Même si Poulenc étudie la composition avec Charles Koechlin, il reste un autodidacte, à la musique inclassable et réellement typique.
Moine ou voyou : un compositeur ambivalent
Après des compositions légères (dont les chansons gaillardes) la mort de plusieurs amis et du compositeur Pierre-Octave Ferroud, puis un pèlerinage à la Vierge noire de Rocamadour le ramène à sa foi catholique. Après avoir perdu deux de ses compagnons, Francis Poulenc se sent envahi par la peur de la mort, et c’est dans ce contexte que Guido Valcarenghi, directeur des éditions Ricordi, lui propose un ballet sur Sainte Marguerite de Crotone, qu’il décline. Néanmoins touché par ce sujet religieux, il accepte la seconde proposition de celui-ci : raconter le martyre des carmélites de Compiègne. Il accepte de prendre en charge la composition mais demande également de se charger du livret. Celui-ci s’inspire d’un scénario posthume de Georges Bernanos et d’une nouvelle de l’autrice allemande Gertrud Von Lefort (La dernière à l’échafaud).

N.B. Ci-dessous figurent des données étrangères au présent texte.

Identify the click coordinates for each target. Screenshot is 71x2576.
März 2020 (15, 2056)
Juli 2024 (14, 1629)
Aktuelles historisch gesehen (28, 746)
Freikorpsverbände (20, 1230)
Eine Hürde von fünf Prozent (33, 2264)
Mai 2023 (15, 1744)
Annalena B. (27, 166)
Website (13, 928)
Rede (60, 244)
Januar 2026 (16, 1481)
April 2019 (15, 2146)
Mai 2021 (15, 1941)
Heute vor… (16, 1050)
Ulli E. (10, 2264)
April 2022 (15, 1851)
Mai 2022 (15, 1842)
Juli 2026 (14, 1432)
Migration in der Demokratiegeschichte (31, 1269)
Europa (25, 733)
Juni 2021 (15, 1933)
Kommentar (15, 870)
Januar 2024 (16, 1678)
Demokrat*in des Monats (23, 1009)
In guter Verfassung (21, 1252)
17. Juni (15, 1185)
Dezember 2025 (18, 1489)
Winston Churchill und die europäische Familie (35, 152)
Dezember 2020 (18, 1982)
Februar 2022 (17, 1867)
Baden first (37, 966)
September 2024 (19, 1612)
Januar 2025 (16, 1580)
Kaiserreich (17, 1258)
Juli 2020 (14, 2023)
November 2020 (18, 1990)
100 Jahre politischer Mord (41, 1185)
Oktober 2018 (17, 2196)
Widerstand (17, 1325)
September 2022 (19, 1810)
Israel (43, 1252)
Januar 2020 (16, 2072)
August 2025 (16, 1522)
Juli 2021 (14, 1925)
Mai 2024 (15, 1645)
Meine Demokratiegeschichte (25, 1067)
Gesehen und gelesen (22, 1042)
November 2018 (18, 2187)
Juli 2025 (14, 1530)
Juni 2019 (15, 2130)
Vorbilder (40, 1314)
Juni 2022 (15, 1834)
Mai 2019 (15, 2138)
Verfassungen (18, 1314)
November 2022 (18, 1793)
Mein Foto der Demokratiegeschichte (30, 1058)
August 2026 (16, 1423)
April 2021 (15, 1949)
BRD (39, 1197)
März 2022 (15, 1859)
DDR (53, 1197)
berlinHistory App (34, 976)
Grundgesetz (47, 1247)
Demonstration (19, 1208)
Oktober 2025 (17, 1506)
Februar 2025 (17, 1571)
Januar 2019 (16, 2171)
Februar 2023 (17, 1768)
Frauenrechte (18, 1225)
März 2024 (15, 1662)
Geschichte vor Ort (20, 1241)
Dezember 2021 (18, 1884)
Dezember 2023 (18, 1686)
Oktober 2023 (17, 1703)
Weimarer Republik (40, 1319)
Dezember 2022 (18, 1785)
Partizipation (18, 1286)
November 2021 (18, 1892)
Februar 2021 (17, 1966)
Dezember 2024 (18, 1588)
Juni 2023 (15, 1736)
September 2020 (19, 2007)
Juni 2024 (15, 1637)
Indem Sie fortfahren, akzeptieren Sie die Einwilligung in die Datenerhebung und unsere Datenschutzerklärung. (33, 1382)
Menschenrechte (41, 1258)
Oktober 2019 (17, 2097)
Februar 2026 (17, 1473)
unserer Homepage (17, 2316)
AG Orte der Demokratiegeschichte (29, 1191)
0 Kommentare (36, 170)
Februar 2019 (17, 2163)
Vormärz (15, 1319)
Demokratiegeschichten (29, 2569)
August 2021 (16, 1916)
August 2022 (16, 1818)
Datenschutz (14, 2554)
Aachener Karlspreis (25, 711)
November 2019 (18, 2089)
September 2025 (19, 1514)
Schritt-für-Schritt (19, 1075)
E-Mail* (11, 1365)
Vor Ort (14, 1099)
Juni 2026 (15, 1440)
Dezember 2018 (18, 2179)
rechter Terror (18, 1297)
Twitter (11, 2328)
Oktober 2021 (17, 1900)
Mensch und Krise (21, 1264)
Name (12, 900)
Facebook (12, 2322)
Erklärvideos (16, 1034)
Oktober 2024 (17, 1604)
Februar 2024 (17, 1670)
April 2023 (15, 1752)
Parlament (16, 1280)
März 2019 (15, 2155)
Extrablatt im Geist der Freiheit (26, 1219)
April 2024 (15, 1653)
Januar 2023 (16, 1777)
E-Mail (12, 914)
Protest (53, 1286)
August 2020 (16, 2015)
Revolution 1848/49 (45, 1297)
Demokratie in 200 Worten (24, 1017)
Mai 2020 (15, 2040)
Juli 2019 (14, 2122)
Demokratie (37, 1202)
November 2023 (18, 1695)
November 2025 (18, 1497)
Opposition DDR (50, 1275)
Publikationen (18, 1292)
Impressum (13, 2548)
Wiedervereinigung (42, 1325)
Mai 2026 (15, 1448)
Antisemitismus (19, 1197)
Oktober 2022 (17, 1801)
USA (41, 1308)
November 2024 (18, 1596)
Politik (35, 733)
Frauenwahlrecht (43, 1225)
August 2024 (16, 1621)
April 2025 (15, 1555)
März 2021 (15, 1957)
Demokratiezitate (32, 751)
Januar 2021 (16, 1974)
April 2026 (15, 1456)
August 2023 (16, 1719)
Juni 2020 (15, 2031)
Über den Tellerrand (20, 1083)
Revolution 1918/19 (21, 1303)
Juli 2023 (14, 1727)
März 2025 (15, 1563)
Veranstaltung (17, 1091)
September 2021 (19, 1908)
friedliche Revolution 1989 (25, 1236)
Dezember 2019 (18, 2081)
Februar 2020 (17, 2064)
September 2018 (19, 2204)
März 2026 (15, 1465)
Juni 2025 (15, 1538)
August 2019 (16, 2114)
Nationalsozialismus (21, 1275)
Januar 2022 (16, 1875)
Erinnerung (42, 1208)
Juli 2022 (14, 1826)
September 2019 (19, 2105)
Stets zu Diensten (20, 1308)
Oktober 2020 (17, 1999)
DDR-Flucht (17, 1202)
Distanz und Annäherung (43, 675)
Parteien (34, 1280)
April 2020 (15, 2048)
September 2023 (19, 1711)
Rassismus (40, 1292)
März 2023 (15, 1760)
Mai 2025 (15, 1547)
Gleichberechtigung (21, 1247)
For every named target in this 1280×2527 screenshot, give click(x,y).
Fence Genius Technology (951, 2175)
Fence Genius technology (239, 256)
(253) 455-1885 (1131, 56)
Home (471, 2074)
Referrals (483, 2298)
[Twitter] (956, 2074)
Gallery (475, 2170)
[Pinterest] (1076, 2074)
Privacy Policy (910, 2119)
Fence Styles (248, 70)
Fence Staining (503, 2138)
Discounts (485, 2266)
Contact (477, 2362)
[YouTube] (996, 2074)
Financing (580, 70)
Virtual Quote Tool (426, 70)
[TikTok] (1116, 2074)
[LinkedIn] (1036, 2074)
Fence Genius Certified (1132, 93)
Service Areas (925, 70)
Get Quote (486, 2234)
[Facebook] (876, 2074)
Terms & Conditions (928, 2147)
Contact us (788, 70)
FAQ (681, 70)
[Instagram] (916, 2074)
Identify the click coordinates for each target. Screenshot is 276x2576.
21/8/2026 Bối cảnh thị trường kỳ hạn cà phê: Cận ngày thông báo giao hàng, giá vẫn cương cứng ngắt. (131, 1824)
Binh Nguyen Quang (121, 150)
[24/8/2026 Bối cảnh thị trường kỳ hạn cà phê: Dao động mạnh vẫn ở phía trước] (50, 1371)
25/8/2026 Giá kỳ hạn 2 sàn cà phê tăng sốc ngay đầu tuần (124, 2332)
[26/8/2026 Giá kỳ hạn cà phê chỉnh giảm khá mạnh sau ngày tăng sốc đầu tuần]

Dialogues des Carmélites est l’œuvre de sa vie, elle l’habite littéralement de 1953 à 1957, quand l’opéra sera représenté en italien à la Scala de Milan et quelques mois plus tard, en français à l’Opéra de Paris.
Un opéra atypique
« Dialogues des carmélites » est un opéra qui ne parle ni de passion amoureuse, ni de jalousie, ni de meurtres, ni de suicide, ni de folie. Il est basé sur une histoire vraie, celle de religieuses, prises dans la tourmente de l’histoire, et de la Révolution française, et qui finiront à l’échafaud.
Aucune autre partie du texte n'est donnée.